• Text block:
┌──
Next Steps for the 2026 Farm Bill

The Farm, Food, and National Security Act of 2026 (H.R. 7567)—which would reauthorize agriculture and nutrition programs through 2031—was passed by the House Agriculture Committee on March 4, 2026. Leadership aims to bring it to a full House vote before Easter (April 5).

If the bill passes the House, it will move to the Senate. The Senate may take it up as written or develop its own version. Either way, both chambers must ultimately agree on a single bill before it can be sent to the President.

What’s in it for urban agriculture

Some key provisions are included:

  • Reauthorization of the Office of Urban Agriculture and Innovative Production (OUAIP)
  • Reauthorization of the Urban Agriculture and Innovative Production Advisory Committee
  • Permanent authorization of urban county committees, which have until now operated as pilots

These are small but important steps toward stabilizing urban agriculture’s place in the US Department of Agriculture.

The bill also incorporates the Local Farmers Feeding Our Communities Act, which would revive and extend two popular pandemic-era programs that were recently ended. These programs direct federal funding to states and tribes to purchase locally produced food for distribution to people facing food insecurity.

While not strictly an urban agriculture program, this approach matters. It begins to shift procurement away from highly centralized, industrial supply chains and toward more regional and local systems—the kind of infrastructure urban agriculture would need to operate at meaningful scale.
└──
• Problem statement: Write out the text on next steps for the 2026 Farm Bill in full, word for word.

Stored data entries
┌──
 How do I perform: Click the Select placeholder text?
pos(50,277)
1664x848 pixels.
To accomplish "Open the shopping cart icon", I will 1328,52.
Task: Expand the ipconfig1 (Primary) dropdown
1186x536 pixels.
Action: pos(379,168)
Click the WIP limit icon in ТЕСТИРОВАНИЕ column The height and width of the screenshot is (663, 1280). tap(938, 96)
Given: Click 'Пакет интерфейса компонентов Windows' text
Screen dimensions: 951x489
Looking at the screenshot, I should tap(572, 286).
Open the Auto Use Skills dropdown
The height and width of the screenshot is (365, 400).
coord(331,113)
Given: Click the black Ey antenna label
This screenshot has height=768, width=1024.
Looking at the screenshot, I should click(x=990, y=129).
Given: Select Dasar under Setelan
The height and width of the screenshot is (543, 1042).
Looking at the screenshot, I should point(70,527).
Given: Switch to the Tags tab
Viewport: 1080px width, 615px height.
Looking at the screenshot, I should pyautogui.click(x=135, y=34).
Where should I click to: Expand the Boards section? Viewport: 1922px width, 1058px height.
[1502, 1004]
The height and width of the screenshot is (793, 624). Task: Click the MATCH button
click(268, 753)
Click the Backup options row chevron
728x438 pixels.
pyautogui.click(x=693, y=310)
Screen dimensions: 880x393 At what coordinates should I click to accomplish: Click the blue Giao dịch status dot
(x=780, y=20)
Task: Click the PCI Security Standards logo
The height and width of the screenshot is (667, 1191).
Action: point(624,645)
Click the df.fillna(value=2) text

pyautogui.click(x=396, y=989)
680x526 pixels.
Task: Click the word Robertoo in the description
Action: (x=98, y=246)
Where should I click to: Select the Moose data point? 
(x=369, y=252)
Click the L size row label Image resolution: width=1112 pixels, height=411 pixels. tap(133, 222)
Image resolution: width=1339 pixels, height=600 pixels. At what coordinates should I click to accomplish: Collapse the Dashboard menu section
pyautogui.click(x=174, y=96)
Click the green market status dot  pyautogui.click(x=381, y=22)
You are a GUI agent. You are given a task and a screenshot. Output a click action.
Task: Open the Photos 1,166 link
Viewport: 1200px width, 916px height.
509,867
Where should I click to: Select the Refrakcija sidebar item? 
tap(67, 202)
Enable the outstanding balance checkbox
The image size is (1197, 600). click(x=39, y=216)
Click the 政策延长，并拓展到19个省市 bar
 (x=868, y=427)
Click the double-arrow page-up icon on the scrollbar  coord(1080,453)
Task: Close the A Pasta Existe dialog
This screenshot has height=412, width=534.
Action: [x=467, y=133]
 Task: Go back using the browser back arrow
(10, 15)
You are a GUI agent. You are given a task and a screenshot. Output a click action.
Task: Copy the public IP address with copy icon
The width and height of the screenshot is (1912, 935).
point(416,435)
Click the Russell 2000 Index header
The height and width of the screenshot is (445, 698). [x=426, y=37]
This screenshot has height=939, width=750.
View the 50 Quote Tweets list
└──
• Exercise solution:
Next Steps for the 2026 Farm Bill

The Farm, Food, and National Security Act of 2026 (H.R. 7567)—which would reauthorize agriculture and nutrition programs through 2031—was passed by the House Agriculture Committee on March 4, 2026. Leadership aims to bring it to a full House vote before Easter (April 5).

If the bill passes the House, it will move to the Senate. The Senate may take it up as written or develop its own version. Either way, both chambers must ultimately agree on a single bill before it can be sent to the President.

What’s in it for urban agriculture

Some key provisions are included:

  • Reauthorization of the Office of Urban Agriculture and Innovative Production (OUAIP)
  • Reauthorization of the Urban Agriculture and Innovative Production Advisory Committee
  • Permanent authorization of urban county committees, which have until now operated as pilots

These are small but important steps toward stabilizing urban agriculture’s place in the US Department of Agriculture.

The bill also incorporates the Local Farmers Feeding Our Communities Act, which would revive and extend two popular pandemic-era programs that were recently ended. These programs direct federal funding to states and tribes to purchase locally produced food for distribution to people facing food insecurity.

While not strictly an urban agriculture program, this approach matters. It begins to shift procurement away from highly centralized, industrial supply chains and toward more regional and local systems—the kind of infrastructure urban agriculture would need to operate at meaningful scale.